Dec. 18, 2013 at 5:10 PM ET
Grandparents may cut back on their holiday party treats, throw a little less tinsel on the tree and recycle last year's holiday outfit, but they don't want to stop indulging their grandchildren.
“People will do a lot of things for their children. They will do anything for their grandchildren,” said Peter Francese, a demographic expert who has studied grandparents’ spending habits extensively.
That’s especially true during the holidays, when it should come as no surprise that grandparents often want just one thing: To see their grandchildren’s joyful faces on Christmas morning. It's more than just about fleeting joy, experts say. In the weak economy, many grandparents pride themselves on being the economic pillars of their families.
“Giving gifts is a wonderful thing and it makes you feel good,” said Amy Goyer, an expert on family issues with AARP. “It’s seeing those little faces light up. You just live for that sometimes, and the holidays are a time when you don’t really want to change that.”
Donna Jackson and her husband have 17 grandchildren between them. Although they have had to cut back significantly on their holiday budget in recent years, they still plan to spend between $50 and $75 on each child – even though it means relying on credit cards.
“By the time I get (them) paid off it’ll be Christmas again. It’s a tough situation but I just – Christmas is my favorite time of year, and I just cannot not buy them something for the holidays,” she said.

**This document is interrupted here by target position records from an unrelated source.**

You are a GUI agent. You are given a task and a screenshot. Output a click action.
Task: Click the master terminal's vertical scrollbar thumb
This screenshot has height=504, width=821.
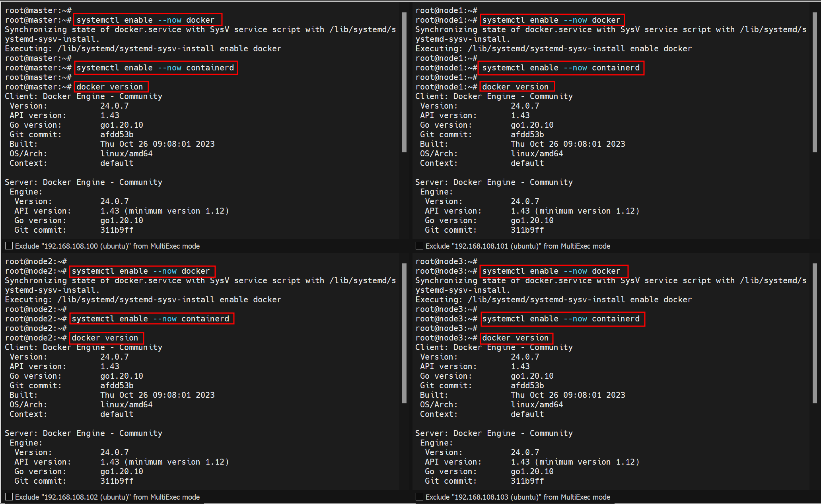pos(404,82)
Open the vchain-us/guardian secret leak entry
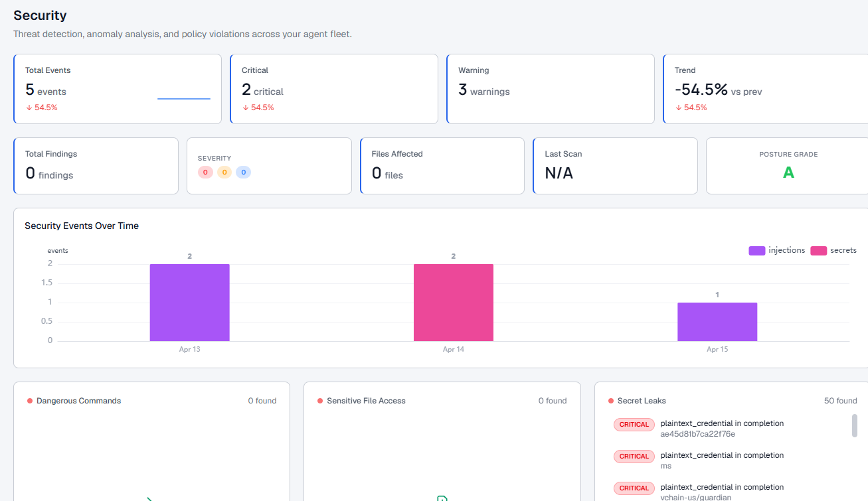Screen dimensions: 868x501 click(x=721, y=492)
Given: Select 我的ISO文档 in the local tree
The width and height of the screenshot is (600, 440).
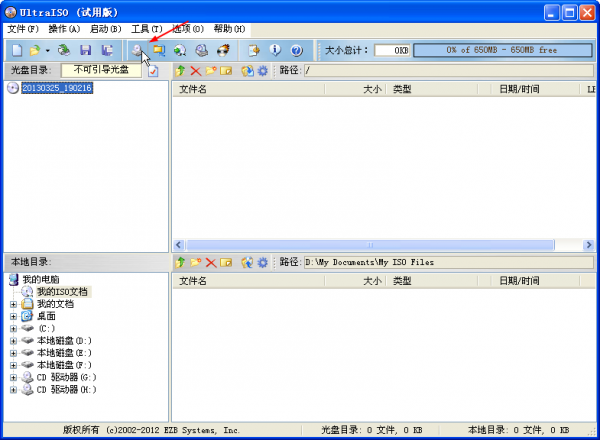Looking at the screenshot, I should (x=62, y=291).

Jackson, who is 64, retired from her job as a receptionist two years ago in part so she could take care of one of her grandchildren. Her husband, who is 83, is retired from his career as a graphic designer but still works part-time delivering office supplies. They also have retirement savings, but health care costs and other setbacks have made it harder for them to get by.

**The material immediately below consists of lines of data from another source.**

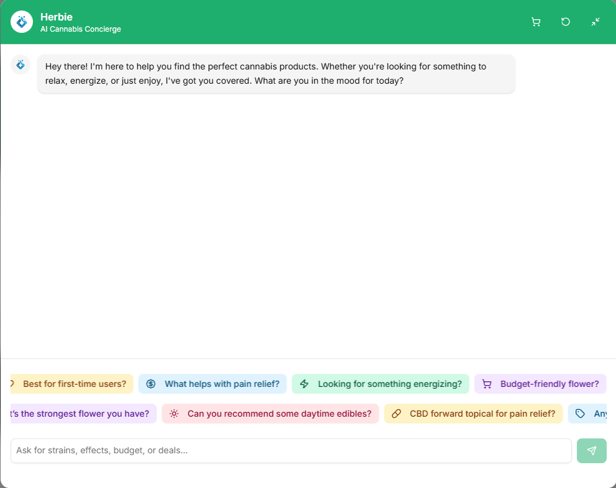Screen dimensions: 616x488
Task: Focus the "Ask for strains, effects" input field
Action: pyautogui.click(x=290, y=451)
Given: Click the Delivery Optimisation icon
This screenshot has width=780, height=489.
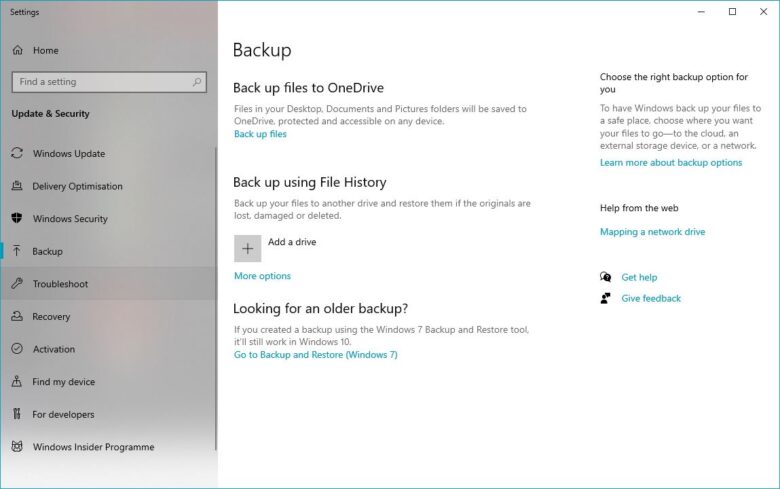Looking at the screenshot, I should pyautogui.click(x=17, y=186).
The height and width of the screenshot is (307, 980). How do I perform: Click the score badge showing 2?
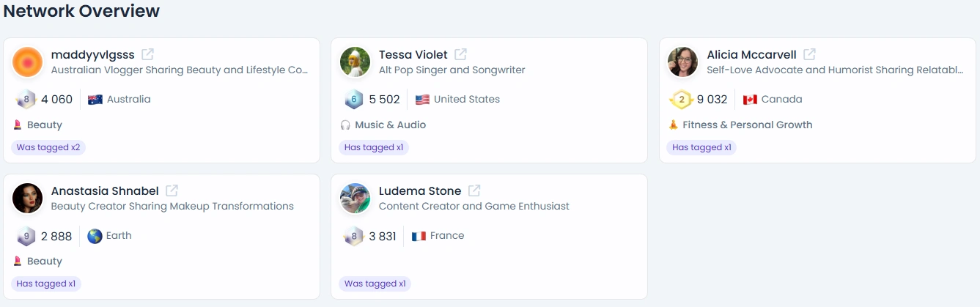click(681, 100)
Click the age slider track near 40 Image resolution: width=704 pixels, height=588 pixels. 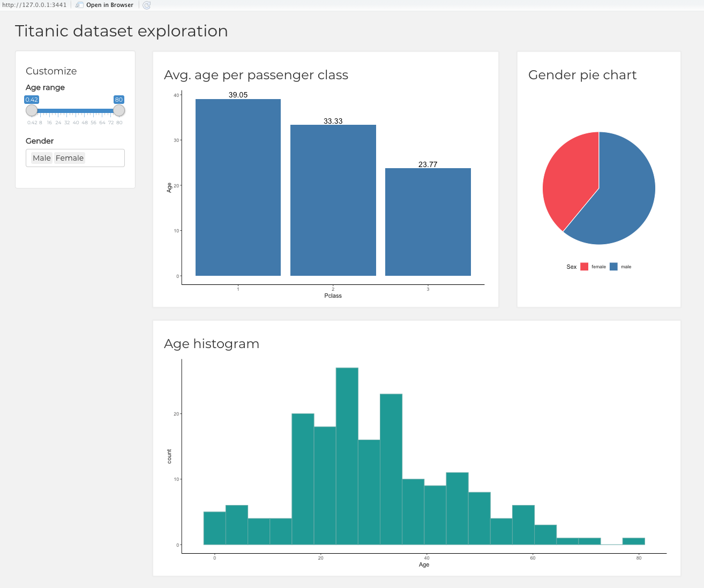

The couple, who live in Green Lane, Pa., have stopped buying birthday and anniversary gifts for their kids, and also cut back significantly on what the kids will get for the holidays. For the first time, Jackson also asked her son to host an annual Christmas party for about 24 family members that she traditionally gives.
Still, Jackson said she drew the line at not giving the grandchildren presents.
“I just could not bear to not give them something,” she said.
Goyer, of the AARP, said her research has shown that some grandparents did cut back on spending for their grandchildren as a result of the weak economy. That may mean that some are buying fewer or more practical gifts for their grandchildren, she said.
But Goyer said her research also has shown that grandparents continue to find it extremely important to be able to provide practical support for their grandchildren, such as a new coat or money for karate lessons.
“Even when grandparents felt like it was causing a little bit of hardship for them, this is not an area they want to cut back on,” Goyer said.
When Leslie Davis and her husband were in a better financial situation, Davis said she reveled in splurging on her four grandchildren, who are between the ages of 5 and 15.
“I loved to get them a lot of things to put under the tree at Christmas, because it was just so much darn fun to watch them when they were little, opening the gifts and enjoying them,” said Davis, who lives in Mesa, Ariz.
Davis, 62, said her philosophy of delighting her grandchildren hasn’t changed as the grandchildren have gotten older and her salary has fallen because of job changes. But Davis, who is a technical writer, said she can’t afford to go all out like she used to, especially now that the three older ones are 11, 13 and 15.
“As they get older they’re a little bit harder to buy for, and sometimes you just can’t always get them what they want,” she said. “I’m not in a position to go out and buy iPads for them all, or anything like that.”
This year, she’s trying to stick to a much stricter budget and focus on one meaningful gift instead of tons of presents under the tree. She’s also focusing on other family traditions they have around the holidays, such as baking cookies with her grandkids and her annual Christmas party.
In the past, Davis said she’s also enjoyed being able to help out with necessities or things like school supplies when her children or grandchildren needed it. What she definitely doesn’t want is for the younger generations to end up having to help support her.
“I don’t expect my kids to have to take care of me and my husband,” she said.
Goyer said grandparents’ devotion to helping out with expenses for the grandkids partly reflects a change in the way older Americans think about their legacy.
Instead of placing a lot of importance on leaving a big inheritance for future generations, she said many grandparents want to be the person in the family that people can turn to now – whether it’s to help out with college tuition or get that must-have holiday gift.
“They are that safety net. They value that role,” she said, even when it requires financial sacrifices.
Francese, the demographer, said that’s been especially true in recent years, as many older Americans have watched their children suffer through job losses and other setbacks because of the weak economy. He said he’s heard more than one story of grandparents continuing to work full time when they might have retired so they can help out with basic expenses like strollers, cribs and child care.
“You can’t meet a grandparent who will not make huge sacrifices for their grandchild,” he said.